TEXTE FOURNI =
Il y a, dans le règlement du drame des attentats de Lockerbie
et du vol UTA, une dimension financière et juridique, mais
il y a aussi, et surtout, une dimension morale. Elle est au coeur
de notre démarche. Et c'est au nom de cette exigence morale
que la France entend faire valoir le principe d'équité
en faveur des familles des victimes. ''
(Il y a eu des contacts entre M. Prodi et le guide libyen. Est-ce
que M. Prodi joue un rôle pour arriver à un compromis
dans cette affaire ?)
''Nous avons pris connaissance de ces contacts par la presse.
Je n'ai pas de commentaire.''
(Vous n'y êtes pour rien dans cette affaire ?)
''A ma connaissance, c'est M. Kadhafi qui a appelé M. Prodi.''
(Apparemment, les Libyens prétendent avoir reçu
une lettre du gouvernement français en 1999, disant que
l'affaire était close après le premier accord. Vous
confirmez cela ?)

EXERCICE ÉCRIT A = Recopiez mot pour mot les lignes des enregistrements, de la ligne contenant "Viewport: 1971px width, 690px height." à la ligne contenant "(x=250, y=37)", ces deux lignes comprises.
Le texte et les enregistrements n'ont aucun lien entre eux.

ENREGISTREMENTS EXTRAITS =
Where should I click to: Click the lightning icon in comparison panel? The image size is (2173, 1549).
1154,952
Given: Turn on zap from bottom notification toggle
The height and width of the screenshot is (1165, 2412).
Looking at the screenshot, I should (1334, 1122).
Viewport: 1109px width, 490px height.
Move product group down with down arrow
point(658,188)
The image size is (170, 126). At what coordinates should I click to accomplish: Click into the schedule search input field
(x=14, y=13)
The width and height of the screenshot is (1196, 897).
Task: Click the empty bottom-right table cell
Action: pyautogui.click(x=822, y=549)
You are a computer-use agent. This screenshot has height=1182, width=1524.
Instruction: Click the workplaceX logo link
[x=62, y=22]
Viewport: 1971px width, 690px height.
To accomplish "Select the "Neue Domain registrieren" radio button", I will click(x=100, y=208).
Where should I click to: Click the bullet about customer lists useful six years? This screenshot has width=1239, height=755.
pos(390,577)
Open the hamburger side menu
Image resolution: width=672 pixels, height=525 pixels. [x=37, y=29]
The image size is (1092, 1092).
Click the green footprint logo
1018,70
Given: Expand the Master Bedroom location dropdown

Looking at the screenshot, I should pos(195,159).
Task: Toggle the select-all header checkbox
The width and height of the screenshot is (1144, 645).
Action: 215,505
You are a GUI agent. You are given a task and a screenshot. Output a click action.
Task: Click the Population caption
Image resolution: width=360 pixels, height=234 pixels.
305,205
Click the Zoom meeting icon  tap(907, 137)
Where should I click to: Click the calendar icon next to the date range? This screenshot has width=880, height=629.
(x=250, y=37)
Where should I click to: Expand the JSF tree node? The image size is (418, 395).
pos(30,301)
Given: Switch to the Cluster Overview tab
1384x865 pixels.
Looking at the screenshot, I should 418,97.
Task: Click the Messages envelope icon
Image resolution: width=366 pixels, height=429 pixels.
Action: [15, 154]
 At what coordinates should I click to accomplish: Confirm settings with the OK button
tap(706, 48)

EXERCICE ÉCRIT B = Citez fidèlement le passage du texte sur les attentats de Lockerbie qui va de "Il y a, dans" à "rien dans cette affaire ?)".

RÉPONSE ATTENDUE A =
Viewport: 1971px width, 690px height.
To accomplish "Select the "Neue Domain registrieren" radio button", I will click(x=100, y=208).
Where should I click to: Click the bullet about customer lists useful six years? This screenshot has width=1239, height=755.
pos(390,577)
Open the hamburger side menu
Image resolution: width=672 pixels, height=525 pixels. [x=37, y=29]
The image size is (1092, 1092).
Click the green footprint logo
1018,70
Given: Expand the Master Bedroom location dropdown

Looking at the screenshot, I should pos(195,159).
Task: Toggle the select-all header checkbox
The width and height of the screenshot is (1144, 645).
Action: 215,505
You are a GUI agent. You are given a task and a screenshot. Output a click action.
Task: Click the Population caption
Image resolution: width=360 pixels, height=234 pixels.
305,205
Click the Zoom meeting icon  tap(907, 137)
Where should I click to: Click the calendar icon next to the date range? This screenshot has width=880, height=629.
(x=250, y=37)

RÉPONSE ATTENDUE B =
Il y a, dans le règlement du drame des attentats de Lockerbie
et du vol UTA, une dimension financière et juridique, mais
il y a aussi, et surtout, une dimension morale. Elle est au coeur
de notre démarche. Et c'est au nom de cette exigence morale
que la France entend faire valoir le principe d'équité
en faveur des familles des victimes. ''
(Il y a eu des contacts entre M. Prodi et le guide libyen. Est-ce
que M. Prodi joue un rôle pour arriver à un compromis
dans cette affaire ?)
''Nous avons pris connaissance de ces contacts par la presse.
Je n'ai pas de commentaire.''
(Vous n'y êtes pour rien dans cette affaire ?)